Apps can link your electronic media, says David Behrens.
SUCH is the proliferation of mobile devices that many of us now have libraries of electronic media scattered around our homes like giant unkempt filing cabinets. In my case, there’s a music library on my phone, another on my main PC, and around 10,000 pictures on a hard disc. There’s also a digitised video collection swishing about somewhere.
None of this is a problem – until you want to watch your media on a different device. That’s the point at which you should start connecting them together. Streaming music, pictures and video from one device to another is easier now than ever, and lets you watch, for instance, a slideshow of your holiday photos on your TV instead of crowding your family around a computer screen.
There are many ways to send media around your home but the easiest and most cost-effective is to make your existing hardware – your phone, tablet and PC – do the work. It’s not the easiest task to accomplish (especially with Apple devices, which are notoriously untalkative to non-Apple products) but neither does it require an electronics degree.

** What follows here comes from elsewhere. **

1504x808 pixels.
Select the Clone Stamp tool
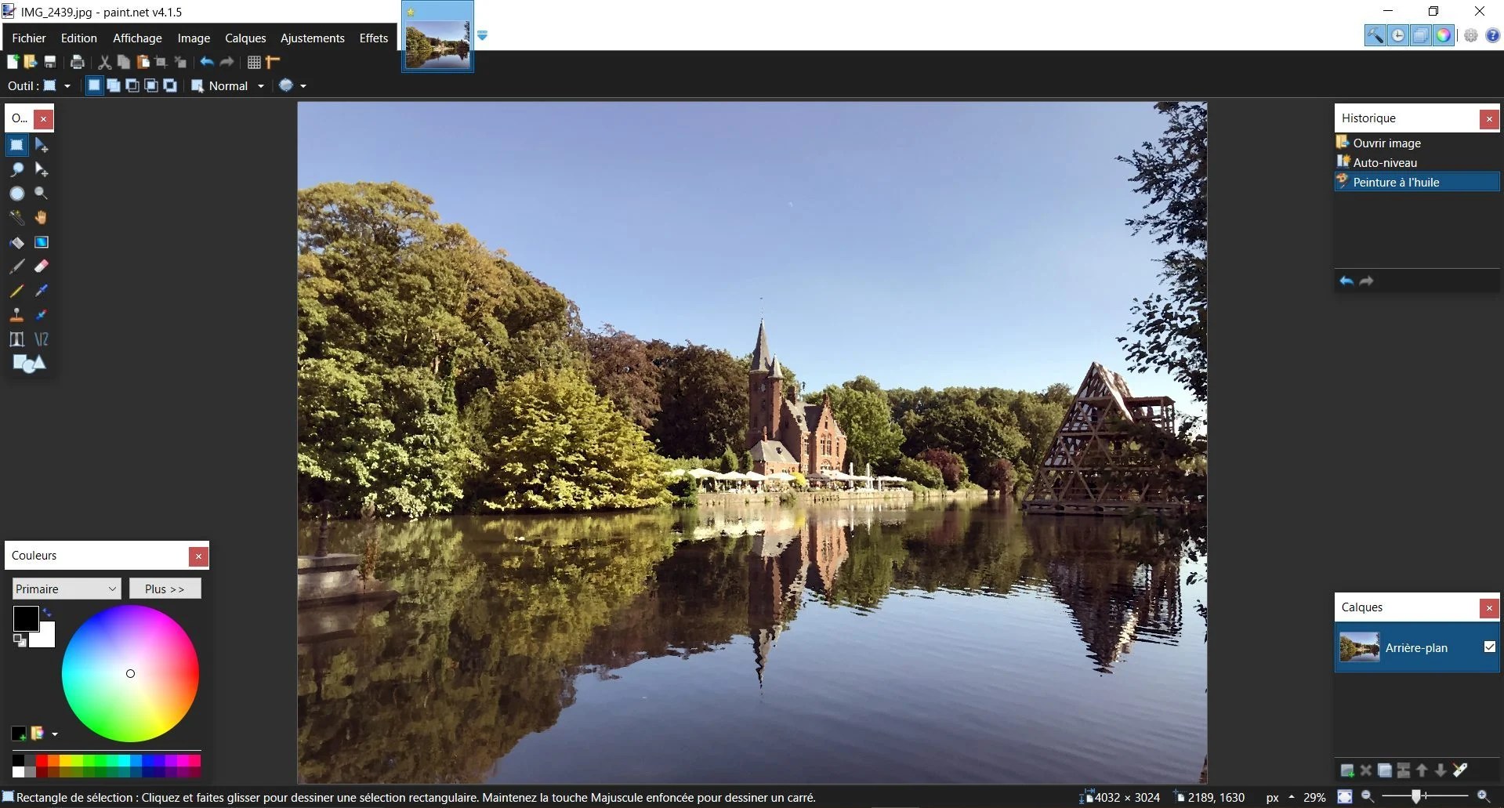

Start by nominating one device as a “hub” that can communicate with all the others. I’ve found my Android phone is ideal for the purpose, running a free app called Bubble UPnP. The initials stand for Universal Plug and Play, a system that lets networked devices discover each other and share data.
It takes Bubble just a few seconds to display a list of content available for sharing: a media library on the phone itself and two more on PCs in different rooms of my house. These were installations of Windows Media Player and similar programs which index music, videos and photos.
Bubble then generates a list of devices it can send the content to. Again, the phone itself is one; more usefully, the £30 Raspberry Pi pocket computer attached to my TV is another. All you do is select a source and destination, and content streams wirelessly from one to the other.
Significantly, Bubble did not list my iPad on either its source or destination lists – but if you want to use yours to watch pictures or videos stored elsewhere on your network, there are now several free or nearly-free apps that will oblige. AirPlayer is one of the more popular; it scans your network for compatible devices and then lets you play music and movies as seamlessly as if they were stored on the iPad itself – no matter what the file format.
Take 10 minutes to check out one of these apps this weekend; you may discover your house is already more wired than you imagined.